> **ACTION ITEM A**
Copy the text of the party memory between "The most-memorable scene" and "ate his organs.", inclusive.
> **ACTION ITEM B**
In the party memory, what university was Wendell and Kathleen's rented house near?
> **ACTION ITEM C**
Write what comes next in the party memory about Harold Lynch, starting after its final sentence.
PASSAGE TO READ START
I reminded Jerry that Wendell and Kathleen lived in the
apartment complex where I spent my only happy days in Clarksville. Then they
rented a house near Austin Peay State University.
They invited us all over for a BYOB party (it was our custom
then, since we all were getting by scrimping or selling our sperm or eggs to
pay for groceries.)
The most-memorable scene from that party came in the person
of Harold “The Stranger” Lynch. Whenever
one of us would sit down somewhere, putting our cans of beer on the floor or
coffee table, Harold, rodeo-busted back and all, would sidle on over and be
real friendly. Then, if we looked away to talk with someone, he’d reach down
and quickly guzzle our beer and put the empty can back down. I loved Harold.
Great man. Great reporter. I had the delicate task of sending him to rehab. I
also was one of the last people to hug him as lung cancer ate his organs.
PASSAGE TO READ END
ENTRIES SUPPLIED START
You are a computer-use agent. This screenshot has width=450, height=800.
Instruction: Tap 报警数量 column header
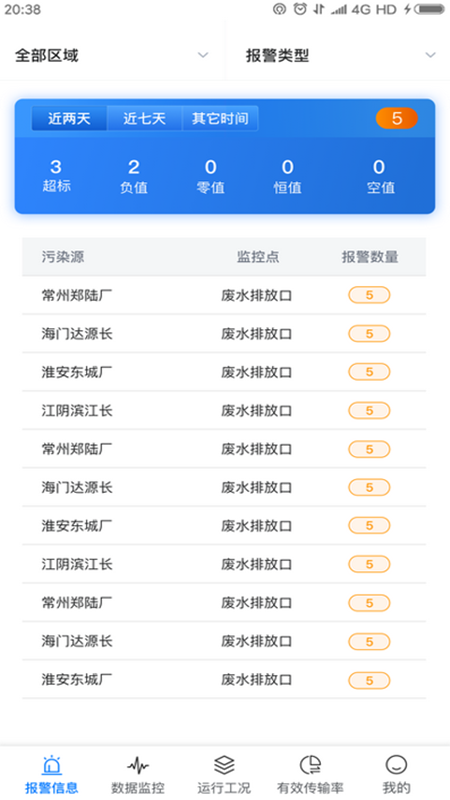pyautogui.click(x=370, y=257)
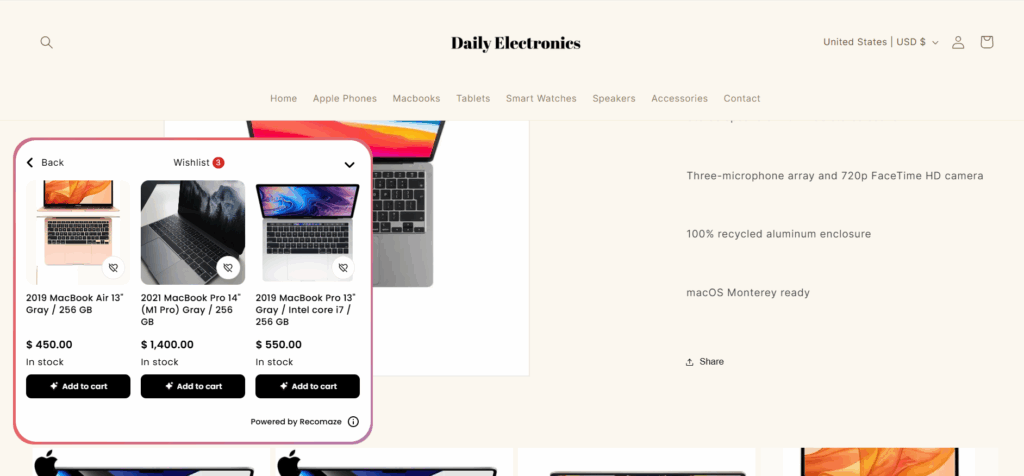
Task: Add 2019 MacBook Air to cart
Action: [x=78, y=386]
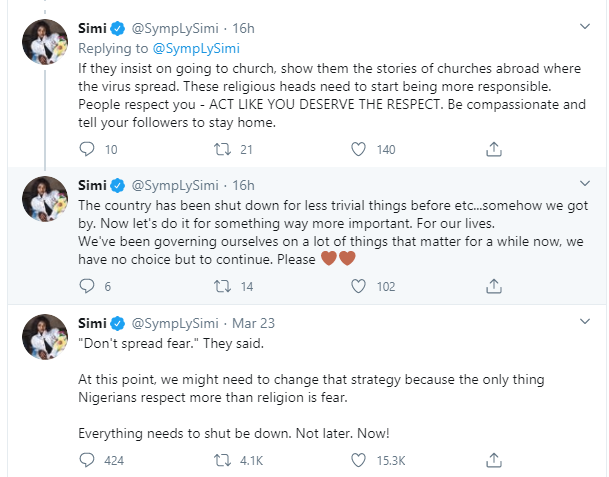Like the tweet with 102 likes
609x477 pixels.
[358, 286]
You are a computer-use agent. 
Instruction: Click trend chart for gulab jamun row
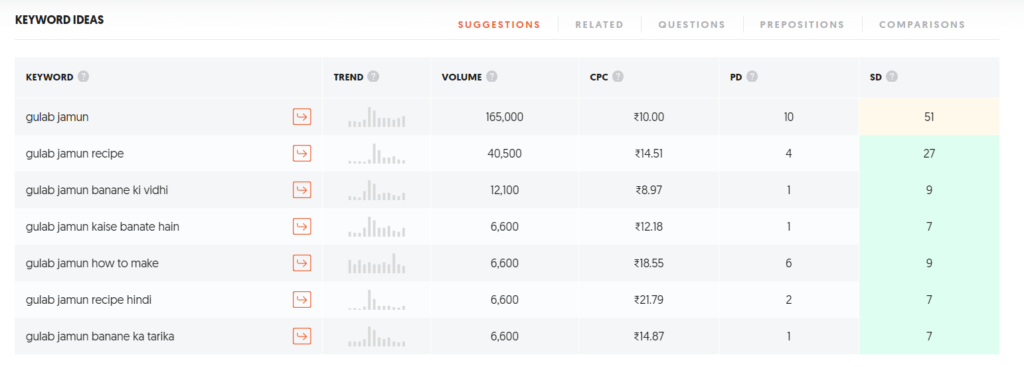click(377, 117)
ENTRIES SUPPLIED END
> **RESPONSE A**
The most-memorable scene from that party came in the person
of Harold “The Stranger” Lynch. Whenever
one of us would sit down somewhere, putting our cans of beer on the floor or
coffee table, Harold, rodeo-busted back and all, would sidle on over and be
real friendly. Then, if we looked away to talk with someone, he’d reach down
and quickly guzzle our beer and put the empty can back down. I loved Harold.
Great man. Great reporter. I had the delicate task of sending him to rehab. I
also was one of the last people to hug him as lung cancer ate his organs.

> **RESPONSE B**
Austin Peay State University.

> **RESPONSE C**
Jerry laughed at that memory of Harold, a damn good reporter
even when he was drunk, and a far-nicer and more-honorable man than
“newspaperman” Wendell Wilson.
Maybe Harold will drop in to visit Jerry sometime in the
next few days. Even dead, he’d be a better companion that the guy whose head
looked like a bald death mask.
“Mr. Manley,” T’Alijah said, in her sultry voice, as she
strode her fine and pleasantly thick frame down the hallway. “It’s time for you
to come to lunch. And I’ll need to take your blood, so we’ll know how much
insulin you need.”
Jerry looked at me. “Let’s just wait a few minutes. I like
having you here. Only company I get, and I don’t know why you come. I can’t
think of anything to say. I wouldn’t come.”
We did watch as Harrison Ford gave a pep talk to the teenage
warriors at the heart of the B-grade Sci-Fi Movie.
But it looked like Jerry was going to nod off. Perhaps lack
of food. Too much junk food. Lack of insulin.
So, I got up and grabbed his hand.
“Hey, man, let’s get you down to get T’Alijah to take your
blood, and you can eat.”
We walked slowly down the hall, arm-over-shoulder, both
watching her retreat.
When we got to the lunchroom, she eyed me, foot to head, and
she smiled. It’s a great gift when a beautiful woman focuses her pools of brown
on me. Her agenda had none of the lust that lurked in my second-favorite
president’s heart when he was rabbit-hunting.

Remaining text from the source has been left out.